About this tool
macOS (local device)
Security Baseline Script Assistant

macOS Security Baseline Script Assistant

This page explains what the assistant does, who it is for, and how to use the generated bash script safely alongside your own backups, MDM policies, and macOS hardening plans.

What this assistant is designed to do

The macOS Security Baseline Script Assistant helps you turn individual DISA STIG–inspired controls into a single, readable bash script. You choose which critical and medium severity items to include, then the tool builds a script that combines native commands, safe local checks, and clearly marked manual steps you can follow in Terminal on Macs you manage.

Who it is for

  • Mac owners who want stronger defaults on personal or lab systems.
  • Small teams that need a repeatable baseline for a handful of macOS devices.
  • Admins and homelab builders who prefer plain bash over heavy management stacks.

The tool does not push changes remotely.

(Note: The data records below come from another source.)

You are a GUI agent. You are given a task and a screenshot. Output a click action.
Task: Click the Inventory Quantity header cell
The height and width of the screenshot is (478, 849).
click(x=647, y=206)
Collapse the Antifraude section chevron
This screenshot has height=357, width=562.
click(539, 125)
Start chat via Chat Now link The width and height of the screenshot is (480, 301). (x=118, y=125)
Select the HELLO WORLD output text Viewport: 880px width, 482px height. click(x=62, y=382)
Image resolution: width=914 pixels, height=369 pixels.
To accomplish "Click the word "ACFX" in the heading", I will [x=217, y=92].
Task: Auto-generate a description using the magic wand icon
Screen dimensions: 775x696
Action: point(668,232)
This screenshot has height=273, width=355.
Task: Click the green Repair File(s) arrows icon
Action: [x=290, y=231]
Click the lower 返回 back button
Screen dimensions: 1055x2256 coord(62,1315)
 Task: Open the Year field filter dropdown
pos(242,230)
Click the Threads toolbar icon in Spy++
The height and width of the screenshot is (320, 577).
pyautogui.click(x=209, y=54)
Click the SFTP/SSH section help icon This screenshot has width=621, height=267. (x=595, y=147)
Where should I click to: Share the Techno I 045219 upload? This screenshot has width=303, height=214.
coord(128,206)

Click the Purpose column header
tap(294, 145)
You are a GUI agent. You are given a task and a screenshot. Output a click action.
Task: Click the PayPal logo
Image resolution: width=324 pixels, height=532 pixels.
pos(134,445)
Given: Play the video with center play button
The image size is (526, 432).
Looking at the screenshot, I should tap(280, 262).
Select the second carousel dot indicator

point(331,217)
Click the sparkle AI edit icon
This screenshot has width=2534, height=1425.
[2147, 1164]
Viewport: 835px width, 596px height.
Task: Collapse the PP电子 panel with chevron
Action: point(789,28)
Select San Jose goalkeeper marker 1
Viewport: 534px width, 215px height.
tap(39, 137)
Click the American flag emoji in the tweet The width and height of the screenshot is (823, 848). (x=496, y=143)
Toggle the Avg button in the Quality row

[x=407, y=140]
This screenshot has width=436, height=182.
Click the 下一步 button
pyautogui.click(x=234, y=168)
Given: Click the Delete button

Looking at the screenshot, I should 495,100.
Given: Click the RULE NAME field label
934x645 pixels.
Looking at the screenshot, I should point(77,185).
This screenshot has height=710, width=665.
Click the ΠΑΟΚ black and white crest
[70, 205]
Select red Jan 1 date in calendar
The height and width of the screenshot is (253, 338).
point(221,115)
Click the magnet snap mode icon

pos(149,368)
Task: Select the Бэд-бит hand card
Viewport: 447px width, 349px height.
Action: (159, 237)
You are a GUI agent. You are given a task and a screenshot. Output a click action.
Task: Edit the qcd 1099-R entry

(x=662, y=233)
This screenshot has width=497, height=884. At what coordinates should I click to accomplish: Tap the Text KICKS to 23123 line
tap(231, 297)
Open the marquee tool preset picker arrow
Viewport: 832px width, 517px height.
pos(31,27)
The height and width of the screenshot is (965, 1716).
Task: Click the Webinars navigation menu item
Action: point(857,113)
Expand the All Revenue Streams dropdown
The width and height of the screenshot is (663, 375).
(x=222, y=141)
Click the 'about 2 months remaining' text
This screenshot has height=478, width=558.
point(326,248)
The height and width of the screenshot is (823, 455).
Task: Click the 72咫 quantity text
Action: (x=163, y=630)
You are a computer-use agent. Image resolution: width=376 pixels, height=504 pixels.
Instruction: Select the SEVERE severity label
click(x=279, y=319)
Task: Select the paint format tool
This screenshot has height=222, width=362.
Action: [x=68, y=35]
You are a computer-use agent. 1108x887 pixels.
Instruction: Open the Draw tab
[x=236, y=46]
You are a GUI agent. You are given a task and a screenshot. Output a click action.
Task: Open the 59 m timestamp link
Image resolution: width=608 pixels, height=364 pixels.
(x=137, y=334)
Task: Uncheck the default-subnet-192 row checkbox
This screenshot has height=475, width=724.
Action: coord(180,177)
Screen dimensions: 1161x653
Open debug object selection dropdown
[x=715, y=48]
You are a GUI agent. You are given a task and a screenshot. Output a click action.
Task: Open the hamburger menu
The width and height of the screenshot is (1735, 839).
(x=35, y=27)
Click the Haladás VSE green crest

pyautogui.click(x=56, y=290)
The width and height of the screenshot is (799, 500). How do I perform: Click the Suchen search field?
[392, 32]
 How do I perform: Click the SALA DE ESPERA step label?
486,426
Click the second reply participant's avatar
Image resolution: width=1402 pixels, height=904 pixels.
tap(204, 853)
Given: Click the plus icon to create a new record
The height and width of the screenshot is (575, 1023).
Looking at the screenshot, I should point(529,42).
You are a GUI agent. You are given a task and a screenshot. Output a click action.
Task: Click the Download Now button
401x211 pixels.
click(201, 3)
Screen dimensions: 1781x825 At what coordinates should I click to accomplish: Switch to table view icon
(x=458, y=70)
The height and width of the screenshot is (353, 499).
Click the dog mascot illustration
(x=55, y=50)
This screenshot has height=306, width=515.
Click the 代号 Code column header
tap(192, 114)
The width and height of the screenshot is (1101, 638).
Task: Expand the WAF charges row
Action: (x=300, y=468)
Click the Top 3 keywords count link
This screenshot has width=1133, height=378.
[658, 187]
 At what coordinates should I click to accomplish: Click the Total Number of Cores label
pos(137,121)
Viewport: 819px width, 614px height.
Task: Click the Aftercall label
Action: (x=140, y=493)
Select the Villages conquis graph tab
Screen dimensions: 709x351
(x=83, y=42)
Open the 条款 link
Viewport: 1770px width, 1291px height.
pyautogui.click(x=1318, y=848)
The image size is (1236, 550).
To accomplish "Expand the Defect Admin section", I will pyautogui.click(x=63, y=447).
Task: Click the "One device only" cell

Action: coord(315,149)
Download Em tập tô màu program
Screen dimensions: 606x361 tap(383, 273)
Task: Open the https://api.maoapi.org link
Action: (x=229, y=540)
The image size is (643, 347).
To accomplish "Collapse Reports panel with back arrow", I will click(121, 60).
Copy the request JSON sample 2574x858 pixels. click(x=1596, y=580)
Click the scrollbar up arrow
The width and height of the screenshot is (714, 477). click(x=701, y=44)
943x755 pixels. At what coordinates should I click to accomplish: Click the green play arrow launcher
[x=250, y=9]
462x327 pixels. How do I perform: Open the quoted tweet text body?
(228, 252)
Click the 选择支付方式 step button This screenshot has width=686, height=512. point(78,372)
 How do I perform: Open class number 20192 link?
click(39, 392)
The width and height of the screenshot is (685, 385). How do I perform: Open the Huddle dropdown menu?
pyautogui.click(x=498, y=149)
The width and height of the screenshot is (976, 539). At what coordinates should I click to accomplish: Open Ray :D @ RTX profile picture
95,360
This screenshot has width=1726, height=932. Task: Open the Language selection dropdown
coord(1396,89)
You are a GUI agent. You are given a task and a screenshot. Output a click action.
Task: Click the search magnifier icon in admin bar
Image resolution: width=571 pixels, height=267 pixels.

It simply generates a script you can review, edit, and run yourself from a root or sudo-enabled shell.

What the script includes

  • Controls grouped by severity and impact, including SSH, FileVault, SIP, and service hardening.
  • Comments that explain each section in plain language before any command runs.
  • Manual-only items that appear as clearly labelled guidance and checklists inside the script.
  • A simple “pre / post” JSON snapshot under /usr/local/CyberLifeCoach/Reports/MacOSBaseline so you can track what was selected on each run.

How profiles work (Relaxed, Strict, Custom)

When you use the main assistant page you can choose between Relaxed, Strict, and Custom profiles. Relaxed focuses on safer changes that rarely affect everyday apps. Strict layers on stronger SSH and network service controls that can impact legacy workflows. Custom lets you hand-pick each STIG control so you can align the script with your own risk tolerance and MDM configuration.

How to use it in a safe workflow

  • Generate the script from the main assistant and save it as macos-baseline.sh.
  • Read through every section, especially SSH, SMB, web server, and crypto-tightening items.
  • Create a Time Machine backup, snapshot, or image before making any changes.
  • Test on a non-critical Mac first from Terminal using sudo bash ./macos-baseline.sh apply, and review the output carefully.
  • If you need to undo changes that support rollback, run sudo bash ./macos-baseline.sh rollback on the same system.
  • After you are comfortable with the effect of each control, decide which pieces should move into configuration profiles or MDM policies for long-term enforcement.

How the “pre / post” reporting works

Each time you run the script with the apply option, it writes a small JSON file under /usr/local/CyberLifeCoach/Reports/MacOSBaseline. The report records the date, hostname, macOS version, selected profile label, and which controls were chosen before and after changes. This gives you a simple local audit trail you can pair with your own images, configuration backups, and change log notes.

These reports stay on the Mac where you run the script. They are not transmitted to CyberLife Coach or to any third party.

Command basics

The generated script is written in bash and is intended to run from Terminal on macOS. By default you can execute it using:

  • sudo bash ./macos-baseline.sh apply to record a snapshot and apply selected controls.
  • sudo bash ./macos-baseline.sh rollback to run the rollback block where it exists.

If you prefer to run it as a direct executable, mark it as executable first with chmod +x macos-baseline.sh and then call it from a root or sudo-enabled shell.

This tool includes a curated subset of DISA STIG controls selected for real world use by home users, entrepreneurs, digital nomads, and small businesses. It is not a full STIG implementation but a practical baseline designed to reduce your attack surface.

Important notice & Legal disclaimer

This assistant and the generated bash script run entirely on your local device. Your selections and output are not sent to CyberLife Coach, to any server, or to any third party. The script is a generic starting point based on macOS hardening ideas and public DISA STIG guidance and is provided for educational and informational use only. It is not tailored to your specific environment and does not guarantee compliance with NIST, CIS Benchmarks, DISA STIGs, or any other framework, and it carries no warranty or guarantee.

You are responsible for reviewing, testing, and validating every line before use. Always create reliable backups, test in a non-critical environment, and confirm you are authorized to make changes on any systems you manage. Do not apply these settings to employer, school, or MDM-managed devices without explicit written approval from the appropriate owner or administrator, and never bypass your organization’s official profiles or management controls.